§ Task input
---

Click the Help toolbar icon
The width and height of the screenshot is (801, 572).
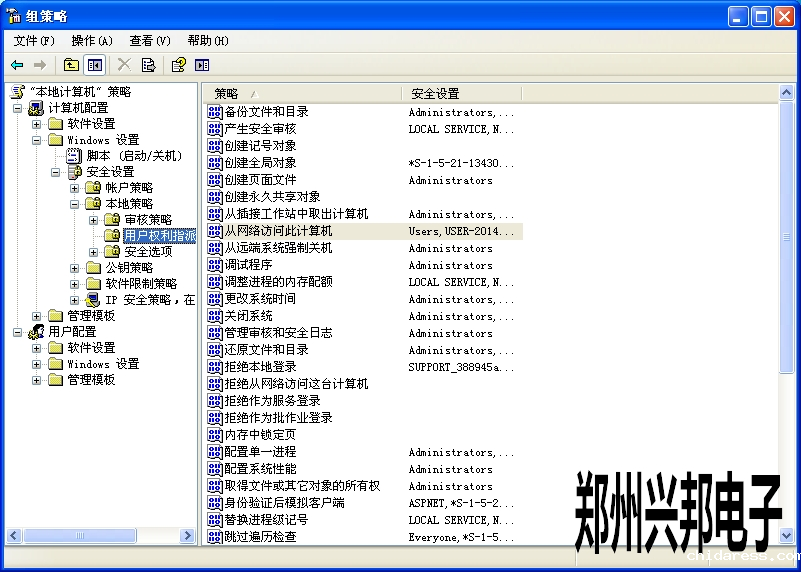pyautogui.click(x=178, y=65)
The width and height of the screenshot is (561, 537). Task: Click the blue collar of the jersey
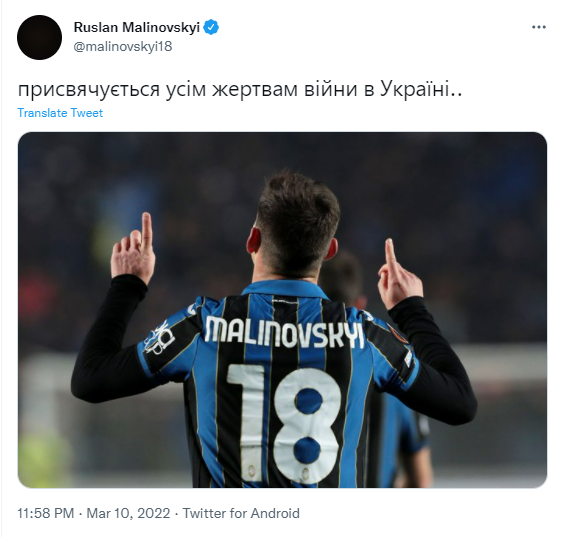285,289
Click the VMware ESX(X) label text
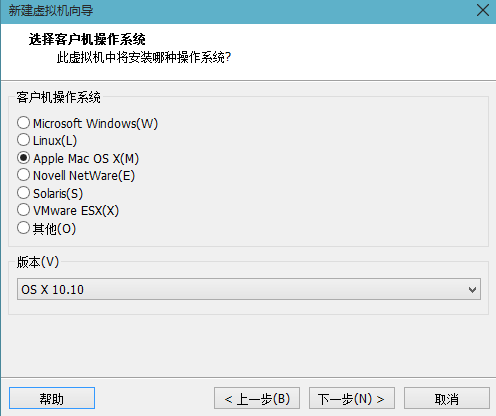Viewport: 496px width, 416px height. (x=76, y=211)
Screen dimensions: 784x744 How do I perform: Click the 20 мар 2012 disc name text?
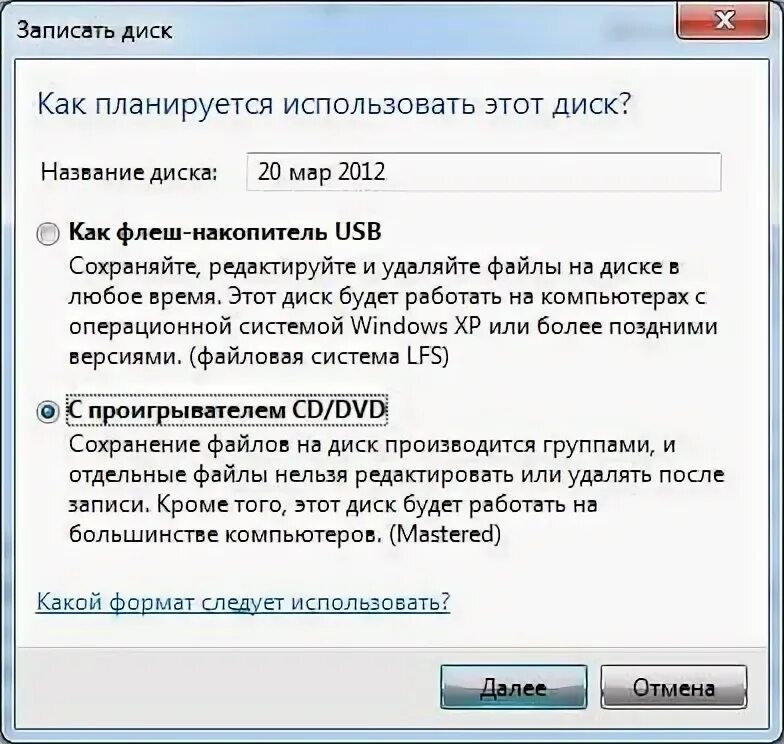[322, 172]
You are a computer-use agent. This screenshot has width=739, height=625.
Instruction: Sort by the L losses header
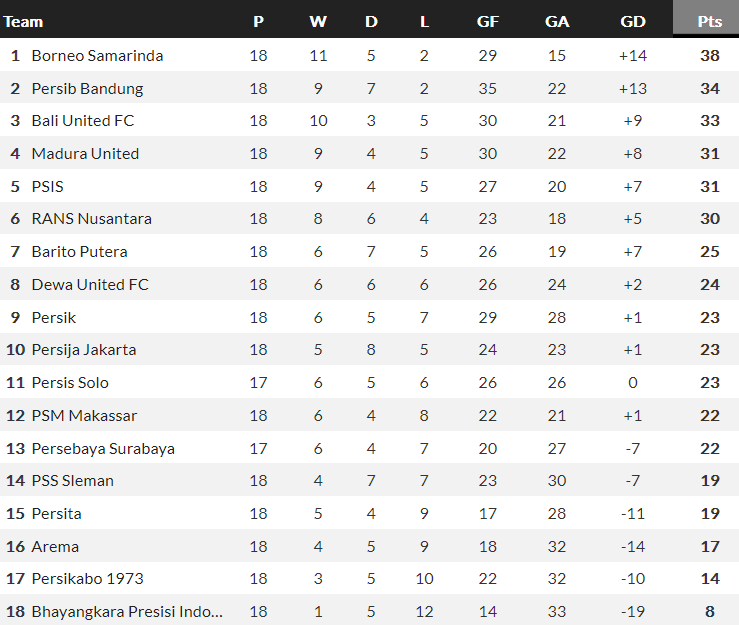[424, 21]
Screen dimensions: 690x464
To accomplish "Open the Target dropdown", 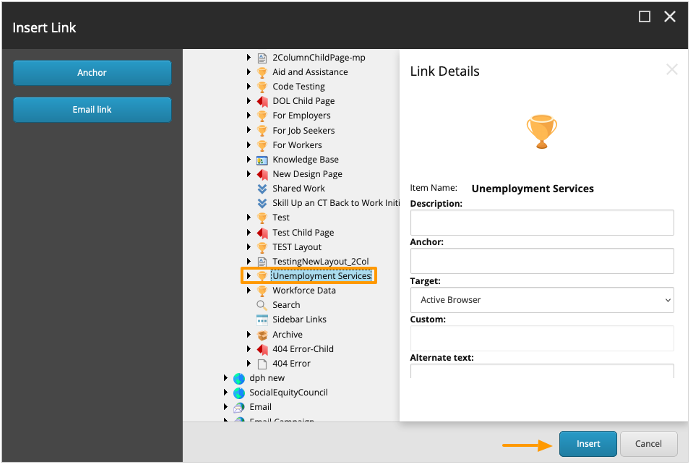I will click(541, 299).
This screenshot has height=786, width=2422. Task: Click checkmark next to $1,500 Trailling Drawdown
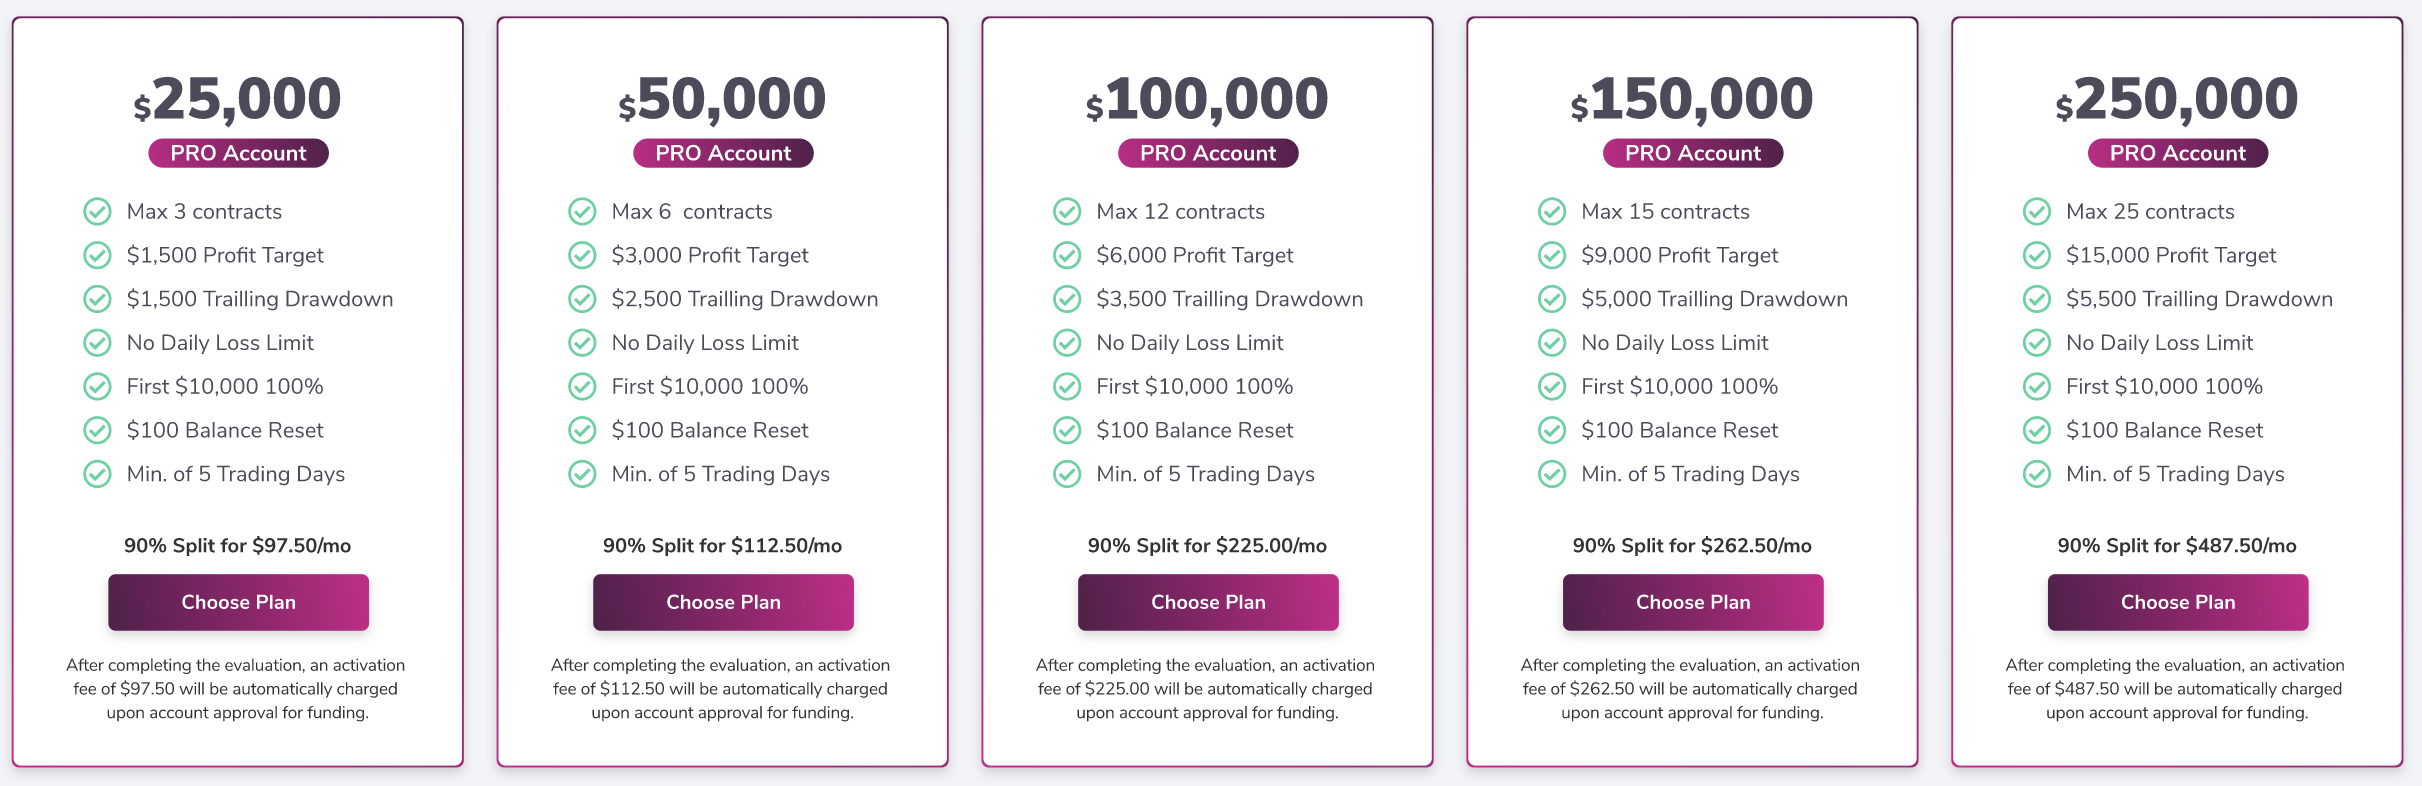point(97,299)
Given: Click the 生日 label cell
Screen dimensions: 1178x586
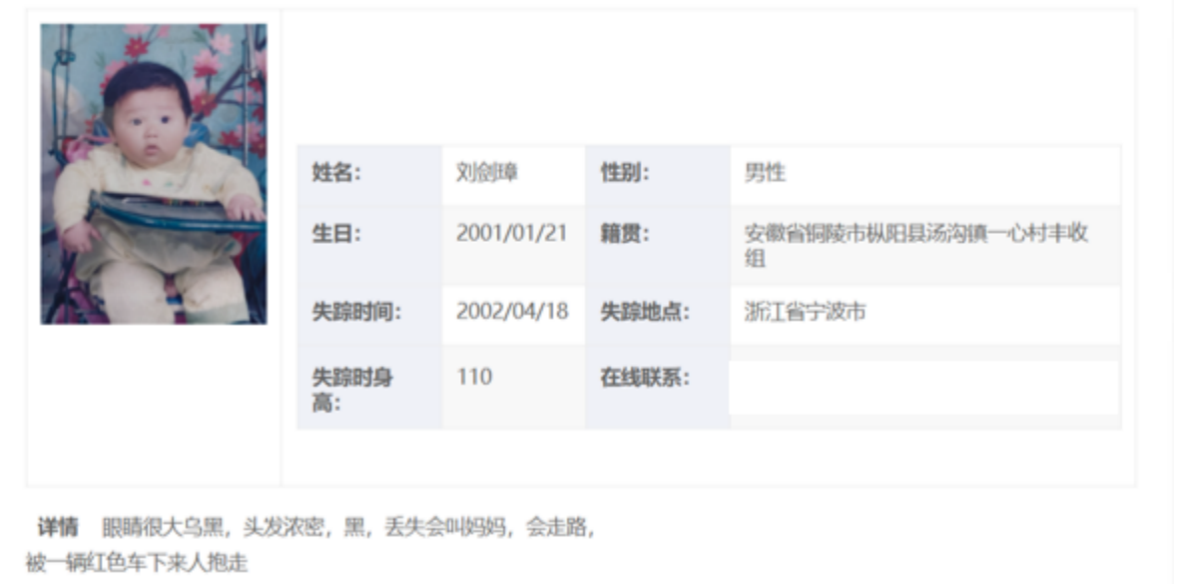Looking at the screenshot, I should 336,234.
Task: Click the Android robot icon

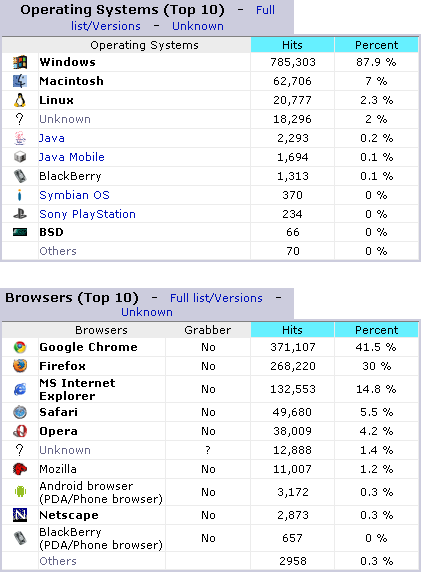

---

§ Problem statement
Check each line above for the string "icon" and copy the ones that have it.

§ Output below
Click the Help toolbar icon
Task: Click the Android robot icon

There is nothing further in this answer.